Eventually, quietly, the tears began to fall.
In the centuries she had been alive, they were the first warm tears she ever spilled.
The witch raised her voice to cry. She bawled and cried, and cried, and cried… and by the time she noticed it, her legs were kicking along.
Staggering as she stood, the witch clung to the old man, but his eyelids and lips were closed and unmoving. The voice he would use to tell her stories, and the way he called her milady, she would never hear them again.
The stories released from the magic gourd to near and afar, they rode the wind as far as they went.
The bright and fun comedies, the sweet and enchanting tale of love, and the gallant tale of adventure. They broke into countless fragments, and gently danced across the peoples’ hearts showing them dreams of splendor.
Among the people were those that told stories. The storytellers tilted their heads wondering why they were recalling such stories as they sang them as songs and put them away in books… and the form of a single witch came to their minds.
The freed witch had grown bored once more.
When she could now go wherever she wished, she didn’t want to go anywhere, spending sluggish days shut up in her mansion.
She would sit by the grave made in the courtyard, often staring blankly from dawn to dusk.
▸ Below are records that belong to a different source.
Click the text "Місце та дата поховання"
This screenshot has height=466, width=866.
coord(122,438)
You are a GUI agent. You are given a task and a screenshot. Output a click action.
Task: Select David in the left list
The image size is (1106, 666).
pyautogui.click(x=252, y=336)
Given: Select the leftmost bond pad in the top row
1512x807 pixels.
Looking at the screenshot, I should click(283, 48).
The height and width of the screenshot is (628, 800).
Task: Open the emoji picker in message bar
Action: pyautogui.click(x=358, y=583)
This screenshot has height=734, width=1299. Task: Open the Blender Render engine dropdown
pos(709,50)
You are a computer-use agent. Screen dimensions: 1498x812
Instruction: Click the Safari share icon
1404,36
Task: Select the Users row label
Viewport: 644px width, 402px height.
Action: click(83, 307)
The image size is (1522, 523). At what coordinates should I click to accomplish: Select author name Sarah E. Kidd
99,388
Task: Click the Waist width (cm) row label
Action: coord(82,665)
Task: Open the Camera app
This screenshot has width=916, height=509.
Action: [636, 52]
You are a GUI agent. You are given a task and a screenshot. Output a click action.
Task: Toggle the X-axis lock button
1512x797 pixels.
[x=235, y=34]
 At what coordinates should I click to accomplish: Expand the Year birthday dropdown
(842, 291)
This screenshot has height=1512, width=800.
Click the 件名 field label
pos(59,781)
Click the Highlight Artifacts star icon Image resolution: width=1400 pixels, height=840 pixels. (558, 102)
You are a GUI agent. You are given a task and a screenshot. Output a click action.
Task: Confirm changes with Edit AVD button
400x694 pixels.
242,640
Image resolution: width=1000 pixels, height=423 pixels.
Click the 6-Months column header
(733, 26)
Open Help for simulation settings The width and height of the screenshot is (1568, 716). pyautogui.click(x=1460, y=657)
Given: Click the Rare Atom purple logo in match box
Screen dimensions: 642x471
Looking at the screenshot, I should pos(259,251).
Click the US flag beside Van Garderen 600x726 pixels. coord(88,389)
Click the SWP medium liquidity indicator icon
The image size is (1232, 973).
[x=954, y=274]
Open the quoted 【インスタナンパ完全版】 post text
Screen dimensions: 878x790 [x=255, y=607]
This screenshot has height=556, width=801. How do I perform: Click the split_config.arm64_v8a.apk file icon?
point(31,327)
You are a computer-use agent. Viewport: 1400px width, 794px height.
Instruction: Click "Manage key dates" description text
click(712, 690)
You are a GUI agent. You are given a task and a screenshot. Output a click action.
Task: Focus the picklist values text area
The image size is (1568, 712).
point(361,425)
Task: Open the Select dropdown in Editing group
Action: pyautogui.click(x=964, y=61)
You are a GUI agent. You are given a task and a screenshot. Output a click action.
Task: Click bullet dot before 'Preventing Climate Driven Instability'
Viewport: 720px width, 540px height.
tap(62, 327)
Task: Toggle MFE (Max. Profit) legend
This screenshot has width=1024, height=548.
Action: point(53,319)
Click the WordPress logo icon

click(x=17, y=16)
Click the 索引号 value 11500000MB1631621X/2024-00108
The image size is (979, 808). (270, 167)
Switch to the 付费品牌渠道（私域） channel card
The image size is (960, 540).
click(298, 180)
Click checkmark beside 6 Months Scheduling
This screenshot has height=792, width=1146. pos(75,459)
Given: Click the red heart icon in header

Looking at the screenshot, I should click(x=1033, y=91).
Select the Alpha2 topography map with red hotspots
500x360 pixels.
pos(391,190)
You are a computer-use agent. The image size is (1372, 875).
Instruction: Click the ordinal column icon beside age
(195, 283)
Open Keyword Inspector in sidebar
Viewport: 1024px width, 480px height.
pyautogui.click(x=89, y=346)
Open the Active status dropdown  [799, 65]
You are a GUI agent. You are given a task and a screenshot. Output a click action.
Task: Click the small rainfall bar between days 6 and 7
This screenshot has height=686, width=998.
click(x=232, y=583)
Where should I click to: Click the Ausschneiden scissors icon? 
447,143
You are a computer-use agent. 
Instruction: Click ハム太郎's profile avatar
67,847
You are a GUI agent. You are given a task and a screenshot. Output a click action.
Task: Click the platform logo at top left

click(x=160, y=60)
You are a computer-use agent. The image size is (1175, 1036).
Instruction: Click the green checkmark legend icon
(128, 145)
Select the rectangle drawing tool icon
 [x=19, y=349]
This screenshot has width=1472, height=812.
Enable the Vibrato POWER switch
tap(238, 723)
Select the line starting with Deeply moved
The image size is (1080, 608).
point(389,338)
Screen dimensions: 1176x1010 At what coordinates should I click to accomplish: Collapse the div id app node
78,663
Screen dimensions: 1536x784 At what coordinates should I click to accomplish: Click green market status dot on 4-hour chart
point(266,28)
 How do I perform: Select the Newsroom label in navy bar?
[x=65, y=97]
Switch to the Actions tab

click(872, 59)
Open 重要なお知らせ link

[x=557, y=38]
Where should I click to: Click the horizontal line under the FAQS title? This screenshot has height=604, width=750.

Nothing she did was any fun. In the past, she would go out to villages all around to perform various forms of mischief. She would make the pumpkins in the fields sing through the night, or connect the ends of the blacksmith’s horseshoes, or charm the village youths before suddenly turning herself into an unsightly old hag.
But now even if she thought about such mischief, it wouldn’t bring the slightest smile.
On that day, the witch was dazing out by the grave once more.
She still remembered the stories he told her, and she could mutter them herself, but they were no longer anything but boring tales that had lost their power.
Hah, when she sighed, she heard some noisy voices in the direction of the mansion.
What could it be, the witch frowned as she stood. She hadn’t had any plans for a visitor and in the first place, when a crowd gathered around a witch’s mansion, it was never for anything good. At times, the humans would remember the witch was there and come to beat her.
Preparing to hit a sneeze bomb at them, the witch circled around to the front of the mansion. And blinking her eyes, she was rooted to the spot.
There were various people gathered there.
Youths and adults, men and women. From the black-haired villagers of nearby to the blond-haired blue-eyes people of across the seas.
As the witch gazed, one of the youths noticed her and gave a smile.
“Ah, it’s milady! Pleasure to meet you!”
Those along turned and, so it’s true, she isn’t stone anymore, they began talking amongst themselves, as they gathered around the witch in droves. Let alone scared, they seemed extremely delighted.
This was the first anything like this had happened, and with her eyes open wide, the witch looked around at the humans.
“What do you intend to start here? You know this is the mansion of a witch, don’t you?”
“Yes, milady. I apologize for barging in all of a sudden. We have all received stories from the magic gourd.”
As the young man answered with a smile, a singing girl stepped forward, and let a strum from her lyre. It was the starting sound of a story once held in the gourd.
“When the story fell from the sky, I was astonished, but while I was singing, I came to know about you. That’s why I came here.”
Next a scholarly man lined up next to her, triumphantly holding up a single volume. The title of dazzling decorative letters was one the witch had once thought up alongside the reciter.
“The continuation of the story, I came for you to hear a new story.”
The witch couldn’t respond. She cried and cried, and again, the tears wouldn’t stop.
Everyone gently surrounding the witch, and called over with a smile. Who was going to tell their story first? From me? Or me?
The witch didn’t try to make a magic gourd again.
Instead so whenever anyone came from anywhere in the world, she opened a path in the forest, and left the gates wide open.
So from there and ever on, the witch was surrounded by many living stories, spending her days in happiness.